Activity:
All lines from the one containing "The width and" through the end of the material below are to be printed exactly, both ends included, minus pictures.

Information:
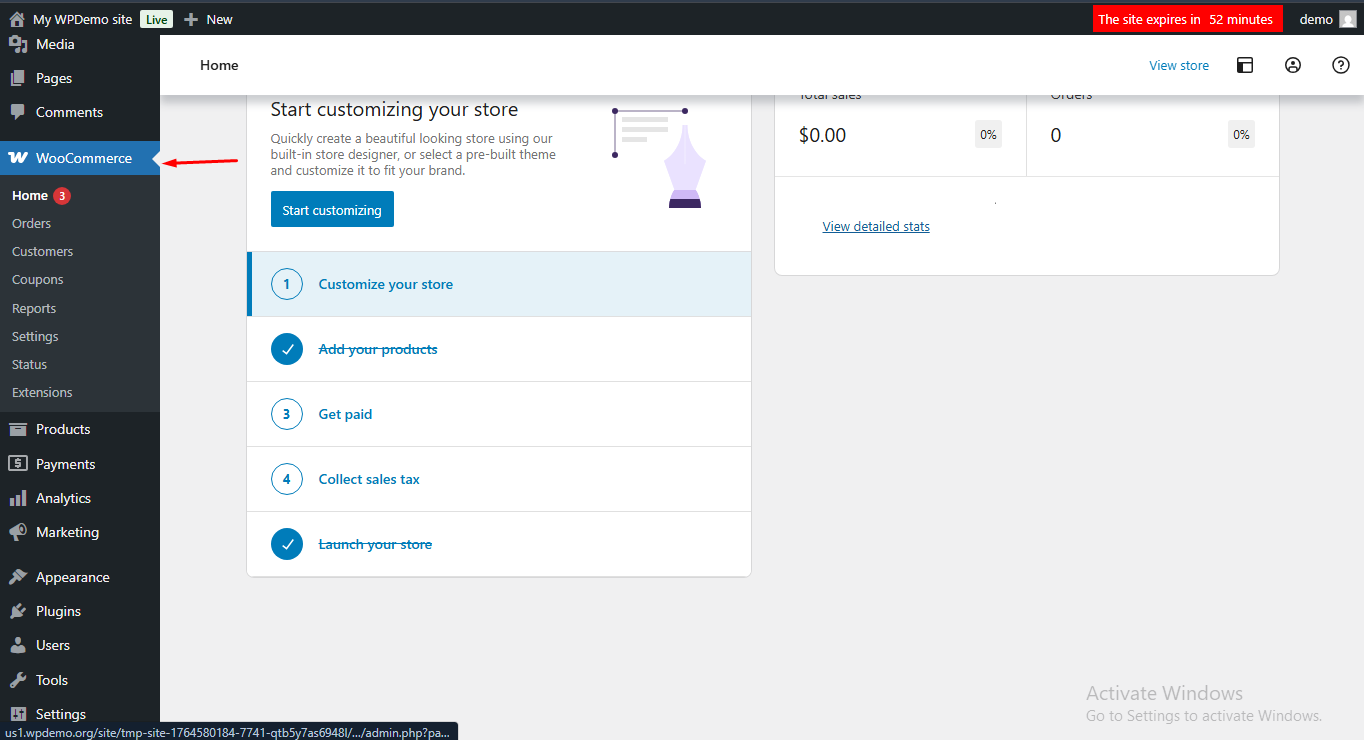Image resolution: width=1364 pixels, height=740 pixels.
Task: Open the activity panel layout icon
Action: click(1245, 65)

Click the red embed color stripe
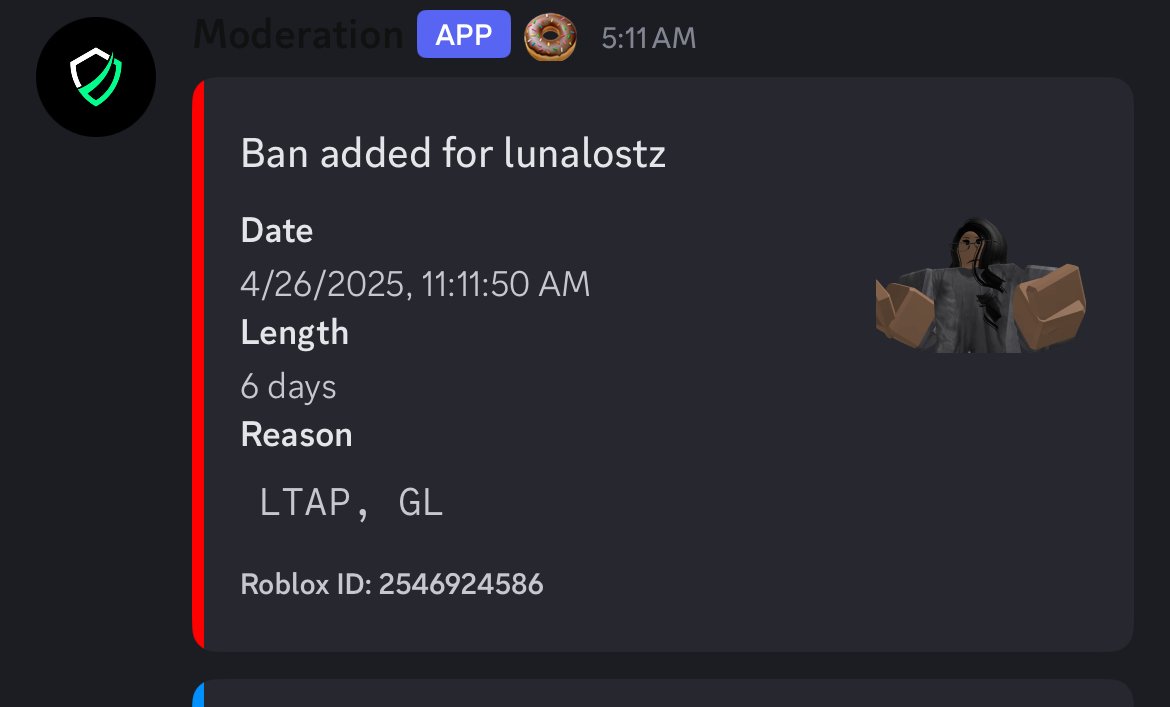tap(198, 364)
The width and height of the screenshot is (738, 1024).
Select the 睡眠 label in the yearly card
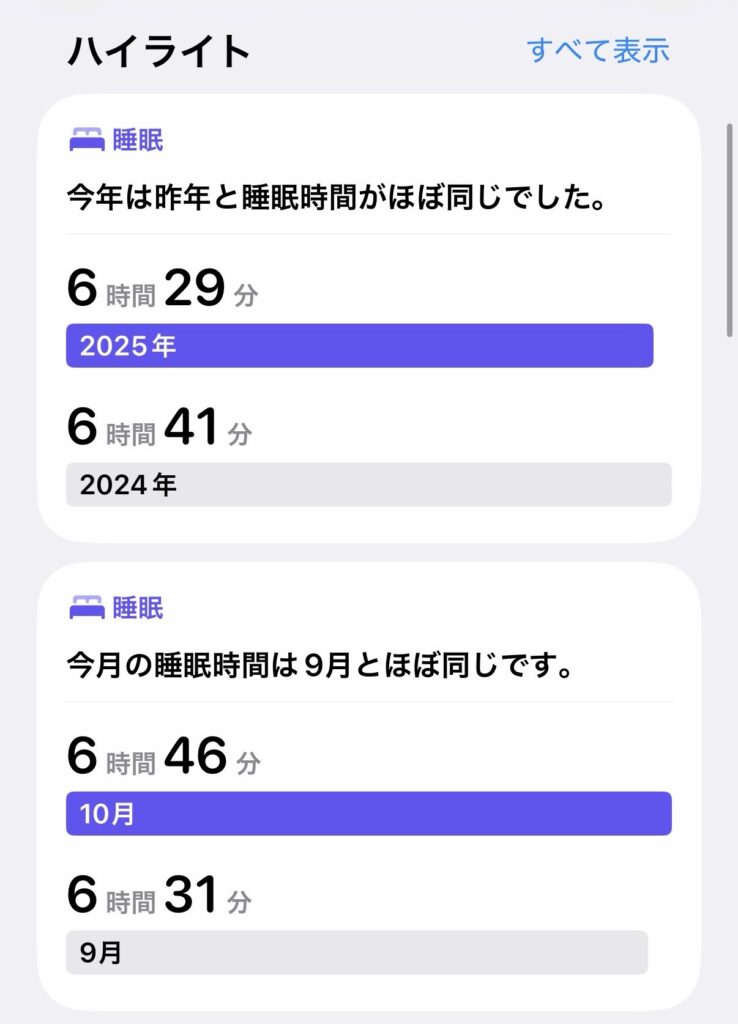138,140
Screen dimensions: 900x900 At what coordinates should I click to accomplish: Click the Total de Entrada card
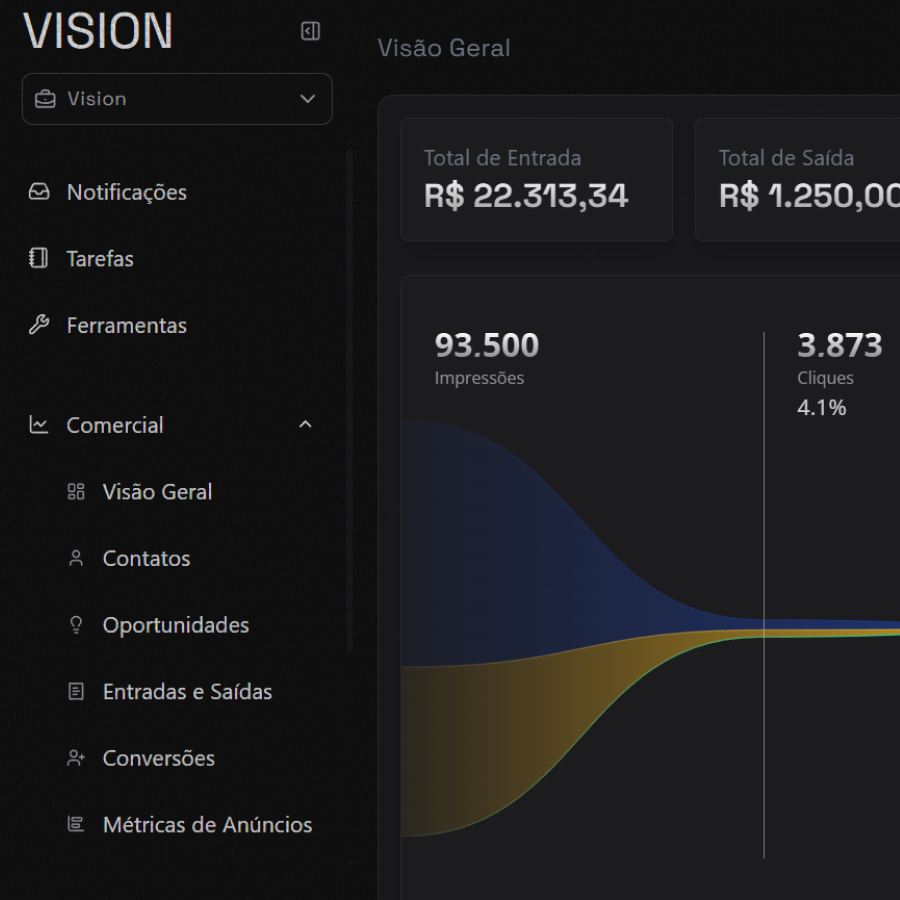tap(536, 180)
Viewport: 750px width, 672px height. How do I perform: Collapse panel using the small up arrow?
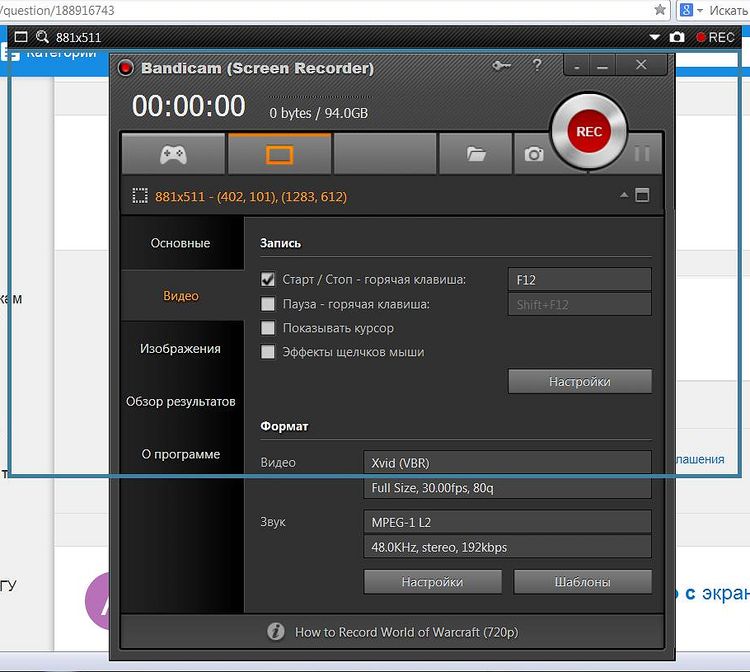coord(624,195)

Task solution:
The width and height of the screenshot is (738, 1024).
Select the 睡眠 label in the yearly card
138,140
Screen dimensions: 900x900 At what coordinates should I click to accomplish: Click the Total de Entrada card
tap(536, 180)
Viewport: 750px width, 672px height. How do I perform: Collapse panel using the small up arrow?
coord(624,195)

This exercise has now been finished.